La Chiesa rafforzò tutto ciò etichettando i timoresi come “selvaggi senza dio”, una narrazione che persiste fino ad oggi. Questa eredità di appropriazione e marginalizzazione continuano ad avere implicazioni profonde.

La paura della censura della Chiesa ha reso difficile reintegrare i concetti di Maromak e Maromak Oan nei programmi scolastici. Educatori e comunità esitano a reclamare questi termini nel loro originale contesto indigeno, stanchi dell’influenza potente della Chiesa.

Quindi le azioni storiche compiute dalla Chiesa continuano ad avere un impatto sull’educazione culturale e spirituale dei cittadini di Timor Est ostacolando gli sforzi per preservare e insegnare il loro patrimonio.

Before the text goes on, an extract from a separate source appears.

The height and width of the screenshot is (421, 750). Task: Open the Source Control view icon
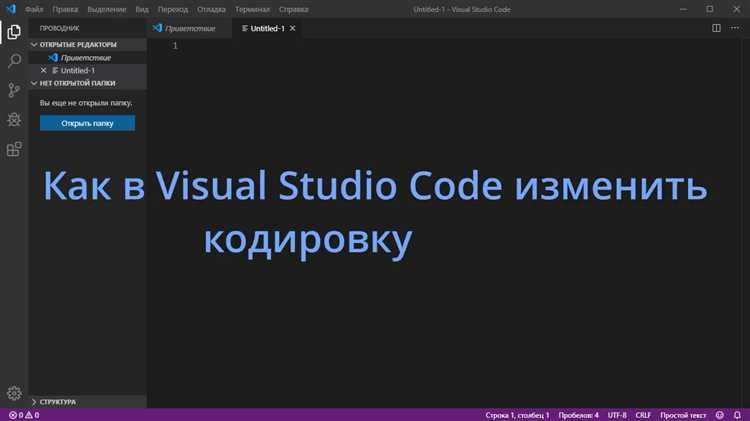[x=14, y=91]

La seconda questione ha a che fare con l’appropriazione ed uso del termine Lukik. La relazione della Chiesa con il termine Lukik esemplifica la sua ipocrisia profonda. Da un lato i capi della Chiesa ammoniscono i cattolici a non credere nel Lulik, a non adorarlo, e dichiarano che Uma Lulik una cosa del diavolo, Satana.

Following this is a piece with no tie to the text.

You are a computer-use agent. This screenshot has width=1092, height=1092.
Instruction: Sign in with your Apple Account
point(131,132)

Lulik, il concetto sacro che sorregge la spiritualità timorese, è condannato e denigrato come qualcosa di maligno e incompatibile con gli insegnamenti cristiani. Tuttavia, in forte contrasto a questa denuncia gli stessi capi della Chiesa sono chiamati con termini come Amu Lulik o Nai Lulik, appellativi che hanno connotazione sacra dello stesso concetto che denunciano.

Questi appellativi, che sono pregni di rispetto e reverenza all’interno della cultura timorese, sono accettati con orgoglio da quelle stesse figure della Chiesa che si crogiolano nell’onore che viene con l’essere associati con esso.

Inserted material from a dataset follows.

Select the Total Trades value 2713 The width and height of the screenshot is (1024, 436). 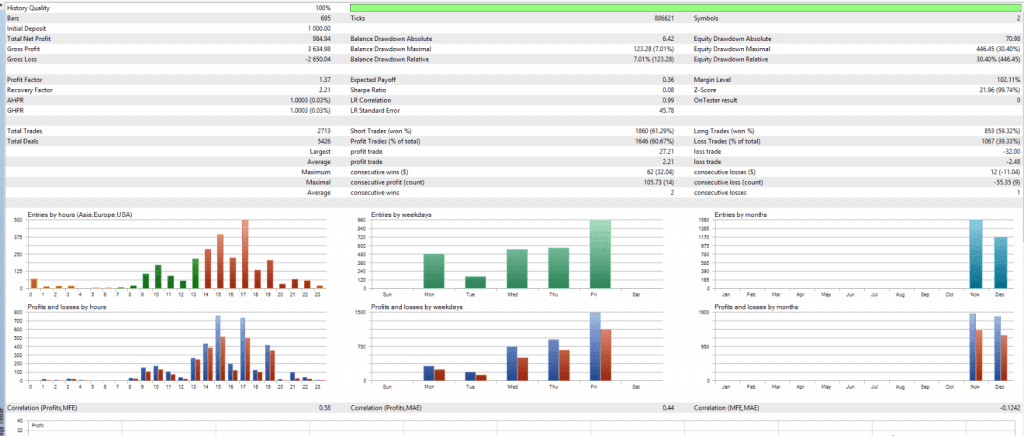(322, 131)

Questa contraddizione non è solo una questione semantica ma è un riflesso di una appropriazione culturale e spirituali più vasti che la Chiesa ha praticato.

Lulik non è solo una parola ma è l’essenza della vita e spiritualità timoresi ad includere credi, pratiche ed un profondo legame con il sacro. L’uso selettivo della Chiesa del termine rivela un tentativo per cooptare e controllare i concetti indigeni mentre simultaneamente li mina e li demonizza.

Lo scrivente fa il dottorato sul concetto di Lulik nell’università di Melbourne ed è preso dall’esplorazione del vero significato di questo concetto all’interno della cultura timorese.

La ricerca del sottoscritto mira a scoprire e reclamare la comprensione del Lulik nella speranza che contribuirà anche ad un riconoscimento più largo e rispetto per la spiritualità timorese sia nel panorama culturale passato che presente.

La terza questione sono i programmi di assimilazione forzata implementati dalla Chiesa nel periodo coloniale con il colonialismo portoghese e con l’occupazione indonesiana con cui la Chiesa collaborò attivamente per applicare un programma sistematico di assimilazione forzata.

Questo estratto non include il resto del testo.